Customized routing keys, escalation policies and the alert rules engine allow you to turn VictorOps into a full-fledged system for incident response. Over time, with minimal effort, alerts are continuously served up to the right users and teams – driving mean time to acknowledge and resolve (MTTA/MTTR) from hours to minutes.
Even with everything you can do with the VictorOps and ServiceNow integration, it’s only as good as the data ingested from your monitoring tools. So, how can you build a highly observable system and improve the way you take action on observable problems? Well, this idea of comprehensive observability built out on top of your real-time incident response and incident management tools can help you fix issues faster – often before major incidents even occur.
Tracking key service metrics can help you determine if a problem even exists. This is often one of the hardest things to do if you simply set-and-forget basic application and infrastructure monitoring solutions. Defining important high-level metrics across your various applications and services and determining the best way to track them can help you quickly detect incidents. Some monitoring tools to help you with better tracking of metrics could include things like AWS CloudWatch, Metricly, SignalFx or Microsoft Azure Monitoring.
But, once you see a problem, how do you use tracing to track it across disparate services, teams, applications, networks, servers, etc. A common problem we see in incident response and incident management is a series of alerts across different monitoring solutions that may actually only relate to one core issue. So, tracing tools can help you quickly track the origins of a problem and understand what’s really happening with your service. Some examples of software for dynamic tracing include New Relic, Sysdig, SignalFx, AppDynamics or Nagios.
Now, you can dive into the logs to diagnose specifically what’s wrong with your application or service. With better metrics and traces, you’ll have likely narrowed down the problem enough to understand which logs you need to dive into in order to find the applicable context you need to fix the problem. Ideally, your logging solution has robust search and filtration capability to help you speed up the diagnostic even more. Logging solutions include tools like Splunk Enterprise and Cloud, Loggly or Logz.io.
But, how do you mobilize the team and take action around the problem once you know exactly what’s wrong? That’s where the VictorOps and ServiceNow integration comes into play. You can correlate alerts and similar incidents, automate notifications based on alert payload data from your full suite of observability tools, and quickly execute on remediation strategies. With the right data alongside effective collaboration tools, you can turn events and major incidents into minor issues.

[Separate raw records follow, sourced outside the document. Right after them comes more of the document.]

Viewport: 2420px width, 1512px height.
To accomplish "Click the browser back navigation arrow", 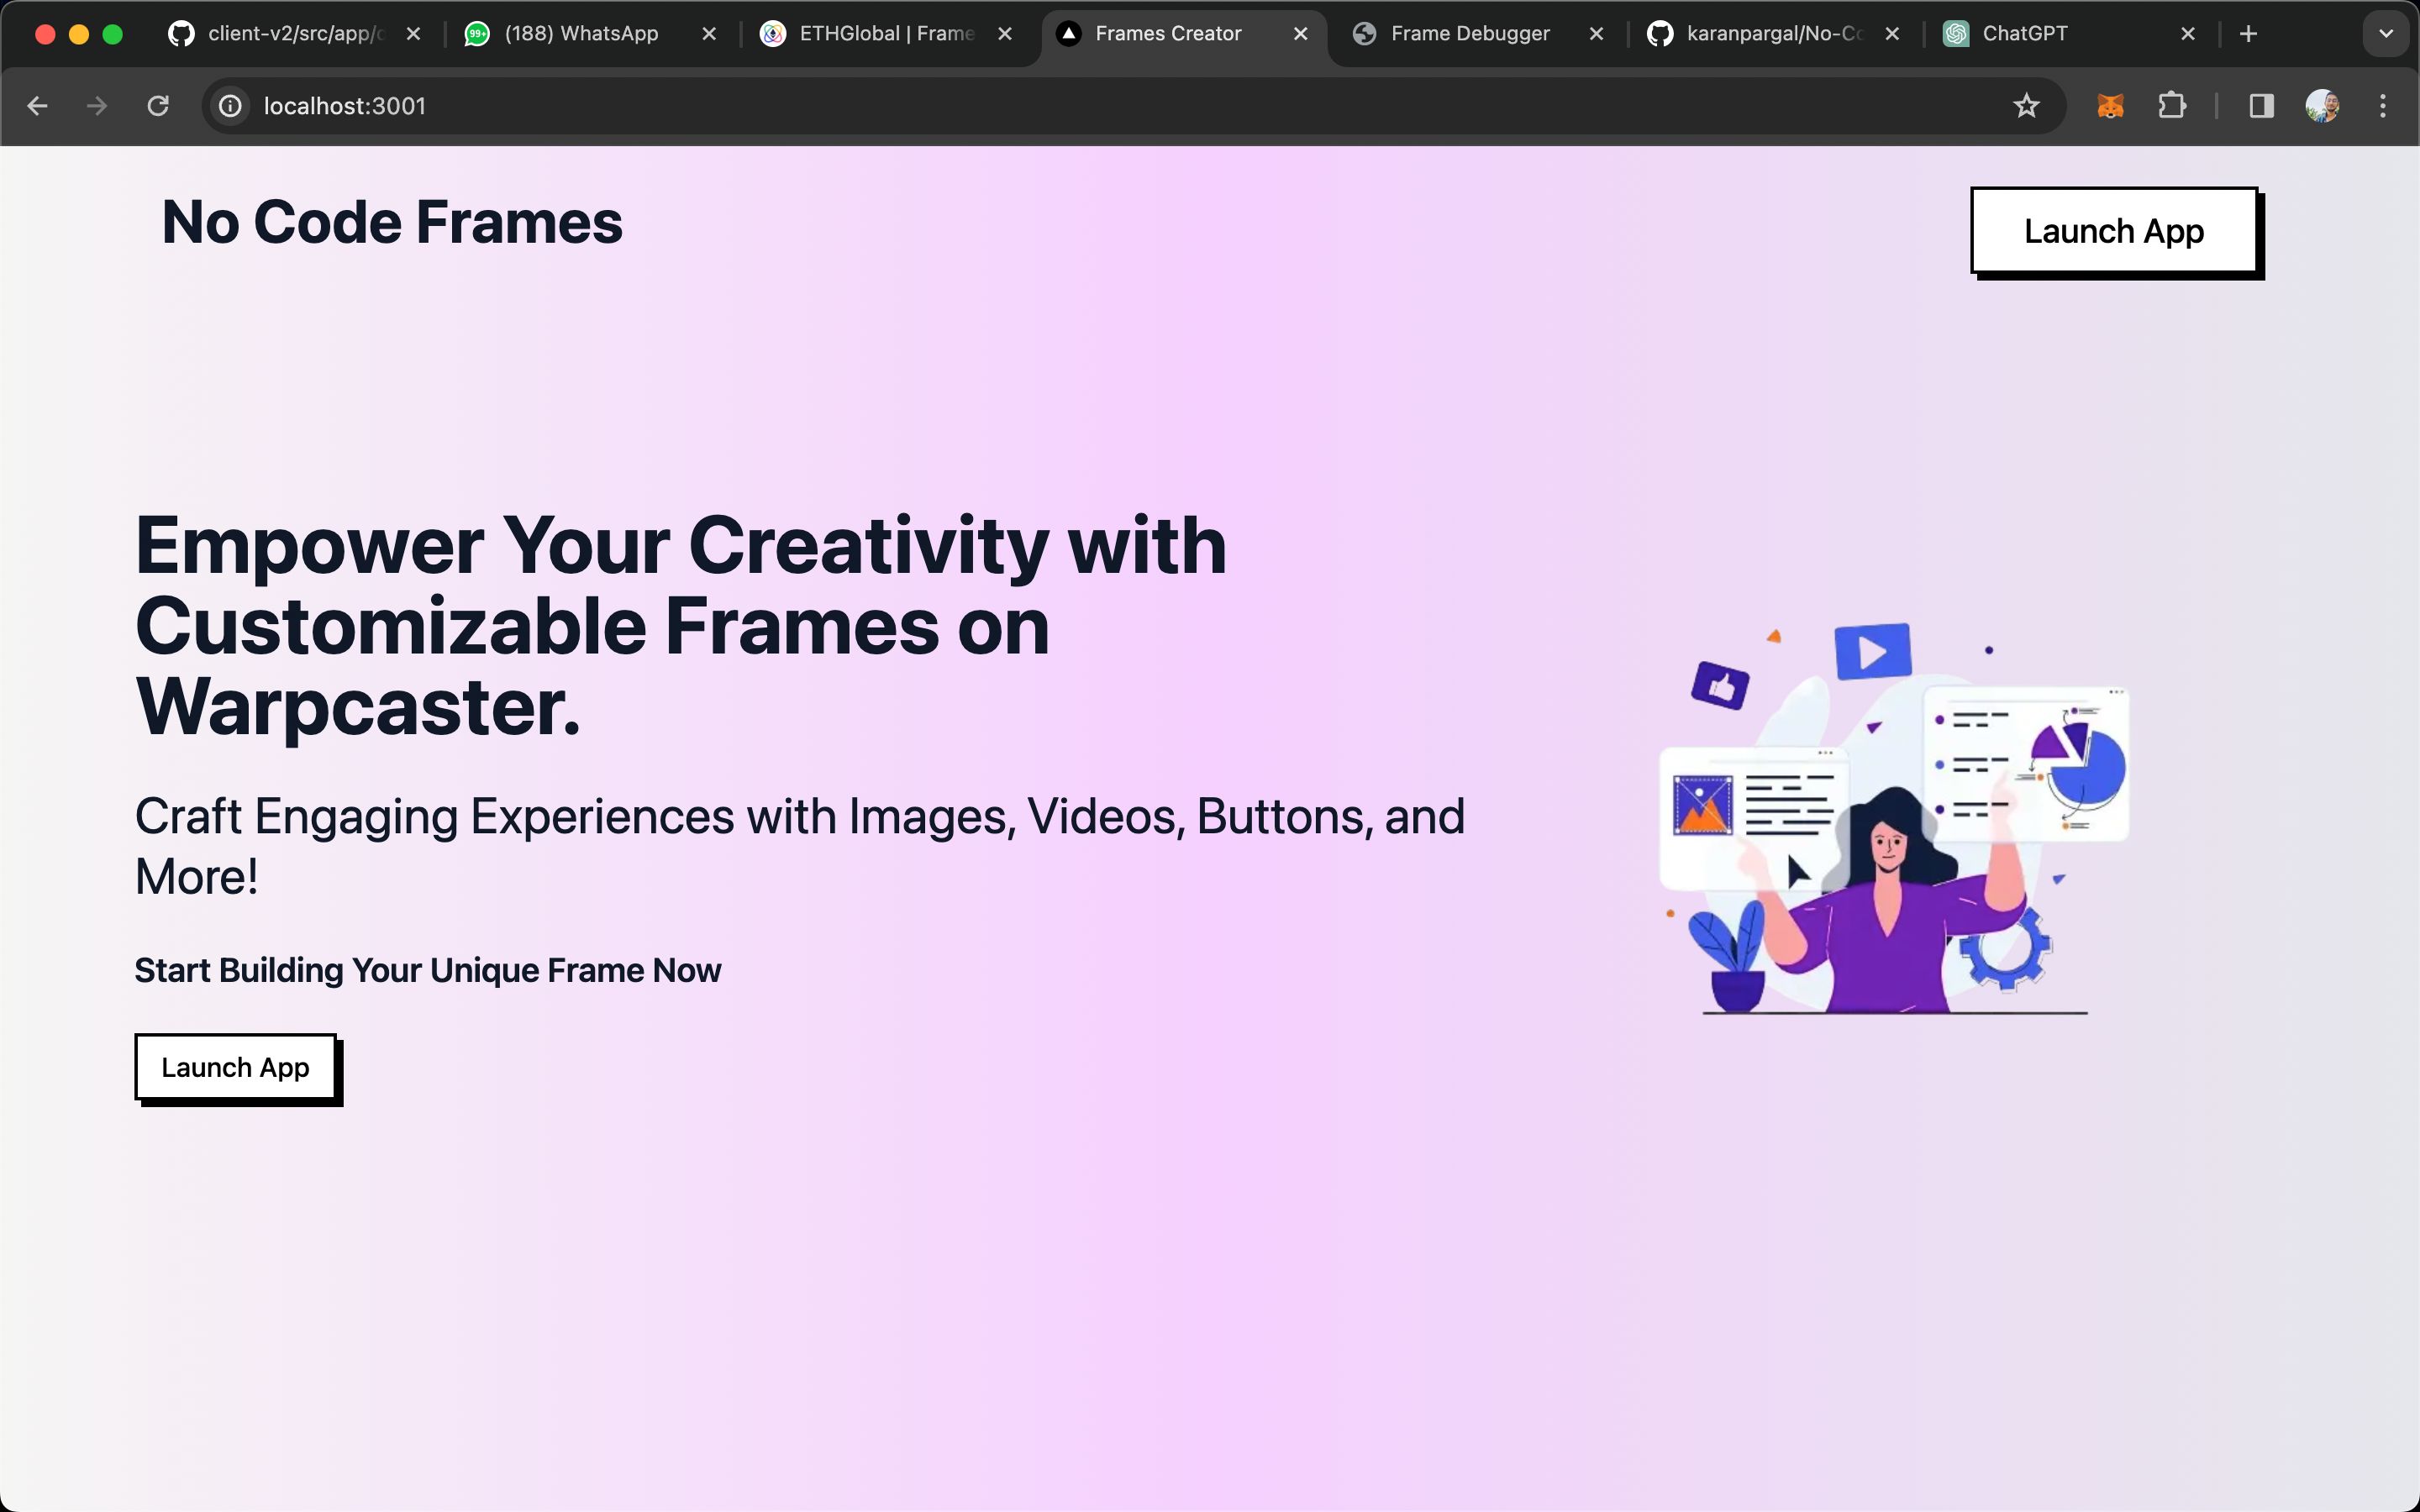I will (37, 106).
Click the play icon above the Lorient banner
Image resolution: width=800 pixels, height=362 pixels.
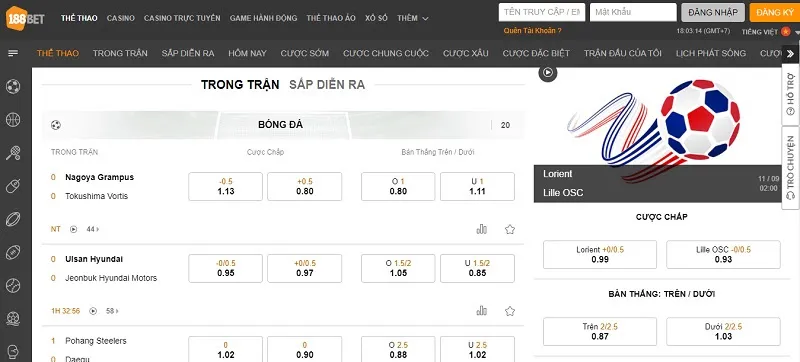[x=547, y=72]
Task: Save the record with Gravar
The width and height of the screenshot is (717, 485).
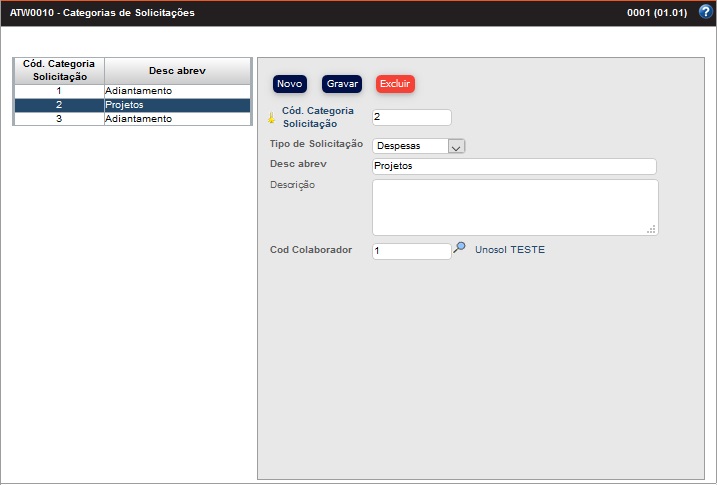Action: (342, 84)
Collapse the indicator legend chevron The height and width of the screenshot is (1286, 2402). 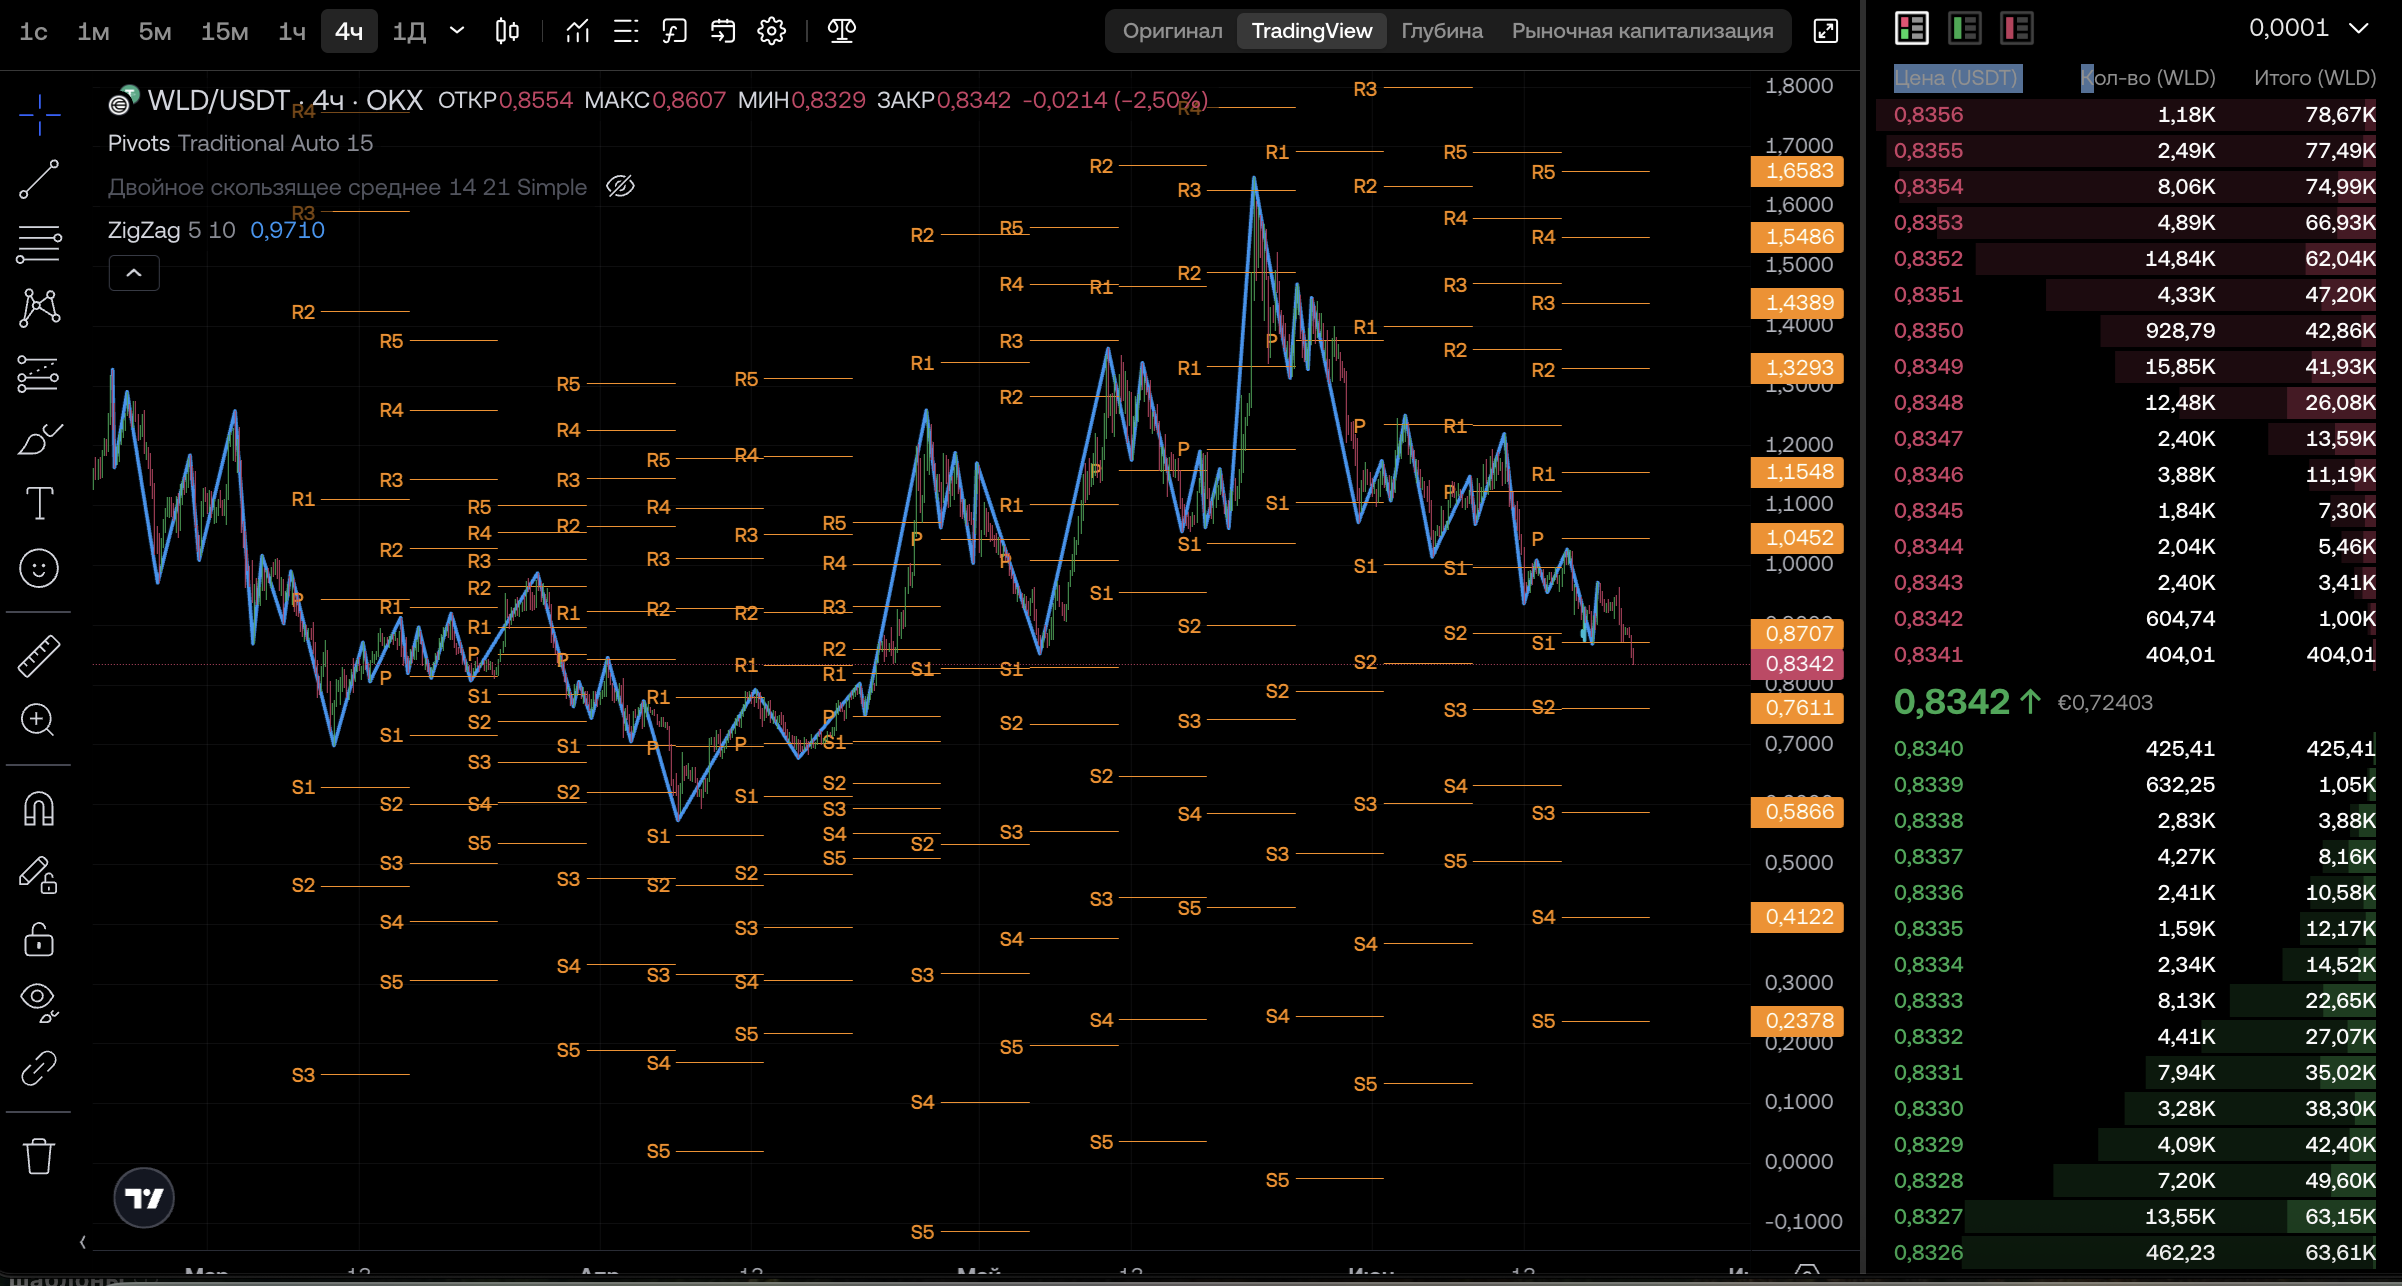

The monitoring, alerting, incident response, incident management and IT ticketing flywheel shouldn’t be thought of in separate buckets. Data and process needs to flow cleanly through all stages of incident detection, notification, response and remediation. Then, with a clear storage center for historical incident documentation, you can conduct more thorough post-incident reviews – endorsing a culture of DevOps and continuous improvement. And, luckily for you, that’s just what our latest integration with ServiceNow offers up.